EXERCISE DESCRIPTION ▸
From the material beneath, pull every line with the word "computer".
Start of PROVIDED INFORMATION
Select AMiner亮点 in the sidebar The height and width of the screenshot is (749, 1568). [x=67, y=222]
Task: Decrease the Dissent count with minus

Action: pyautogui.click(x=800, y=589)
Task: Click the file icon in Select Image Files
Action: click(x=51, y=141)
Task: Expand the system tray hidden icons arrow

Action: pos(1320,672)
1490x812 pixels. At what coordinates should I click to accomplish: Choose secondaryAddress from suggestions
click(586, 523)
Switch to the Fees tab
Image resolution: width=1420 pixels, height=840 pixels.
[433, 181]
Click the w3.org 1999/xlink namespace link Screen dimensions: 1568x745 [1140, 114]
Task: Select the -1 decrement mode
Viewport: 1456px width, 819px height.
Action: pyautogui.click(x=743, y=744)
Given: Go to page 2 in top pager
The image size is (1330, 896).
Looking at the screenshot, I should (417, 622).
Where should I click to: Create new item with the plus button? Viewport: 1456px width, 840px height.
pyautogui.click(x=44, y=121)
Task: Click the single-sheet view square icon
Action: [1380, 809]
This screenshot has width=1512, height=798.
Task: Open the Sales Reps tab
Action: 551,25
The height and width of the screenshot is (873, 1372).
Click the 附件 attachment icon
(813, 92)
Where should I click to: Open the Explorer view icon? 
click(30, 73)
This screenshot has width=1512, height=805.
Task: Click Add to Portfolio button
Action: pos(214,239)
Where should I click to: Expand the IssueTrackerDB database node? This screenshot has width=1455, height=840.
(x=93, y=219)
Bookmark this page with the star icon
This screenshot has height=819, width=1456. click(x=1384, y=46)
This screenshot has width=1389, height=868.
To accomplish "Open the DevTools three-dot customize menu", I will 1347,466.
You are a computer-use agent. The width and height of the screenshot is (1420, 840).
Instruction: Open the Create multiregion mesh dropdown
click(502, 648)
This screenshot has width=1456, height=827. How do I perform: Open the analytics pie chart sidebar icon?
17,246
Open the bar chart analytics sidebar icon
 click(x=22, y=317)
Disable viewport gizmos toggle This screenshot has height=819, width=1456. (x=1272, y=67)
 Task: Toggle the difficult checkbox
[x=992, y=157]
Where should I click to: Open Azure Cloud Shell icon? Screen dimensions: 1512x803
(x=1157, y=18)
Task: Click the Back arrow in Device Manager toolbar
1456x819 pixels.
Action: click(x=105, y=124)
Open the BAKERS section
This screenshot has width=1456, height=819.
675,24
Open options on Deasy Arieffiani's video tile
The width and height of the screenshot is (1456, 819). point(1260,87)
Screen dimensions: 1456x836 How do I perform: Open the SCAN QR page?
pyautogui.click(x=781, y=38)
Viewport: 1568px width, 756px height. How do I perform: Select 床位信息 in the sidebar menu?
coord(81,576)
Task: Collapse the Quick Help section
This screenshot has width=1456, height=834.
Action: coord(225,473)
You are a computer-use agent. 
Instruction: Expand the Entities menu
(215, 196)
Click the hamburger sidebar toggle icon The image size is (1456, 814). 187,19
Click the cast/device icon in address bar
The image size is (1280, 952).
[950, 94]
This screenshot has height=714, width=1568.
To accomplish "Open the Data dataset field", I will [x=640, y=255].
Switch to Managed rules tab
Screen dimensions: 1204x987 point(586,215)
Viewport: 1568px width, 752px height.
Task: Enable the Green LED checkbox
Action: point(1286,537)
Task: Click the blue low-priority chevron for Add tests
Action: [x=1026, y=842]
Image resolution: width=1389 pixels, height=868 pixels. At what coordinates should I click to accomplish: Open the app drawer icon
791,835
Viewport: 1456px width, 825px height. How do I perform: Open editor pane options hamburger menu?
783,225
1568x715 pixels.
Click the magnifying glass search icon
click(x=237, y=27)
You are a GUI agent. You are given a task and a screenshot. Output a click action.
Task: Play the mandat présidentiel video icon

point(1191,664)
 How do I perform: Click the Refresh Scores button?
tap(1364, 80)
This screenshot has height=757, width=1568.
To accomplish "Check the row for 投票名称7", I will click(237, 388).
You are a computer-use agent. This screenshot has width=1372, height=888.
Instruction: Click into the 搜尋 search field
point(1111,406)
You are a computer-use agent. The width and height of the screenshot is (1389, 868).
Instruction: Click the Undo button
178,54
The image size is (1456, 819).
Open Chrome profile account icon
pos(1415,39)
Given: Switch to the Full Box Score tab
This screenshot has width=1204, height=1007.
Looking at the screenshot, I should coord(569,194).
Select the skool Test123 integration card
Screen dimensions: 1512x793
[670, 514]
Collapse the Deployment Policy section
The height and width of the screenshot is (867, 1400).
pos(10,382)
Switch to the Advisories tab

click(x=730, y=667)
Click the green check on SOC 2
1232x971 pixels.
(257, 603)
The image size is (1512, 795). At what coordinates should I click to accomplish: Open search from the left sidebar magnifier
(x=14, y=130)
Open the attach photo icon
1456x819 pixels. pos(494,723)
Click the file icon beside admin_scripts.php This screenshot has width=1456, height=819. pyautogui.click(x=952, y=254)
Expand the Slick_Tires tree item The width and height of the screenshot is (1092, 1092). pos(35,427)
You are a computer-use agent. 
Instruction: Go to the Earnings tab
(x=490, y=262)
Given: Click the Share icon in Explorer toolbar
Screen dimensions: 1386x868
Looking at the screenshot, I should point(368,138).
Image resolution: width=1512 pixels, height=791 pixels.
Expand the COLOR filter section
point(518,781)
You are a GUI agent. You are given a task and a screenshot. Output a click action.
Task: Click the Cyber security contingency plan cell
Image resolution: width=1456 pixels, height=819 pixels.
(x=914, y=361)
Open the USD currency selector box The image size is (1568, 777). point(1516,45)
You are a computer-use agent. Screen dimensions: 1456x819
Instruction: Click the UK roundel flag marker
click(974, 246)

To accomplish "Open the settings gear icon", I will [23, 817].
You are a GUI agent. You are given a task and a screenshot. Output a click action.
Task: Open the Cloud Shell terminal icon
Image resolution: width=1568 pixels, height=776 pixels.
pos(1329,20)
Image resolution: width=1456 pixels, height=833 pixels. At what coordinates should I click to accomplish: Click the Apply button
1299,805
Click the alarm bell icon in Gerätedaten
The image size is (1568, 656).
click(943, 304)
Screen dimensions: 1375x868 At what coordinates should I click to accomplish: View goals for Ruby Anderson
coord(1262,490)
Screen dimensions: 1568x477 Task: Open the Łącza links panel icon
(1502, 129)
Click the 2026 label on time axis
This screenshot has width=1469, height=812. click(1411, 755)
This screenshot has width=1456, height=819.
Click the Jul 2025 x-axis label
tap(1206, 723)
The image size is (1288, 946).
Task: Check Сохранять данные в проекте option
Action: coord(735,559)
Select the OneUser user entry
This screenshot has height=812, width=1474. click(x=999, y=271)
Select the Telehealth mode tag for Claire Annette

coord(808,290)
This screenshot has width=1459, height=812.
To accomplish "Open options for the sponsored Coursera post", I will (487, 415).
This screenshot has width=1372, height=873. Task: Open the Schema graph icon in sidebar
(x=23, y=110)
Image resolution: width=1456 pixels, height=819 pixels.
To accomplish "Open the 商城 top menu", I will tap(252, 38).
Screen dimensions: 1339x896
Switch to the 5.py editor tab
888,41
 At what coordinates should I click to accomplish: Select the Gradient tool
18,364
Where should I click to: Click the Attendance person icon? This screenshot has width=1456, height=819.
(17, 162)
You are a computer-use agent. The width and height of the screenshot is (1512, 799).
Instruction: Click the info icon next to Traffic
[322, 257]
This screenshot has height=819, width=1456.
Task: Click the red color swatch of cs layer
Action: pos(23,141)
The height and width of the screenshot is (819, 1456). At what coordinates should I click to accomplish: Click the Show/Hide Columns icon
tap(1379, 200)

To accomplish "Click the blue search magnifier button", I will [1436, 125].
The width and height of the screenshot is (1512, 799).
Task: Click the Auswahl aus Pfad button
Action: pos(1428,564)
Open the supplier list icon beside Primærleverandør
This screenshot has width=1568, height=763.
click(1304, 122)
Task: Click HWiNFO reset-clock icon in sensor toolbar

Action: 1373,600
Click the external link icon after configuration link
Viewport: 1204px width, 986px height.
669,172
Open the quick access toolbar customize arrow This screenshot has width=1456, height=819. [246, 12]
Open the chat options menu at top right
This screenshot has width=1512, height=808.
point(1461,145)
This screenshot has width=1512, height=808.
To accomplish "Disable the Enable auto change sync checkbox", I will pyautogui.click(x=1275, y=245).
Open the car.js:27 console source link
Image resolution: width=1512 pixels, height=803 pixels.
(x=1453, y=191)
End of PROVIDED INFORMATION
YOUR SOLUTION ▸
You are a computer-use agent. The width and height of the screenshot is (1420, 840).
You are a computer-use agent. 
You are a computer-use agent. This screenshot has width=1372, height=888.
You are a computer-use agent. The width and height of the screenshot is (1389, 868).
You are a computer-use agent. 
You are a computer-use agent. Screen dimensions: 1456x819
You are a computer-use agent. The width and height of the screenshot is (1512, 799).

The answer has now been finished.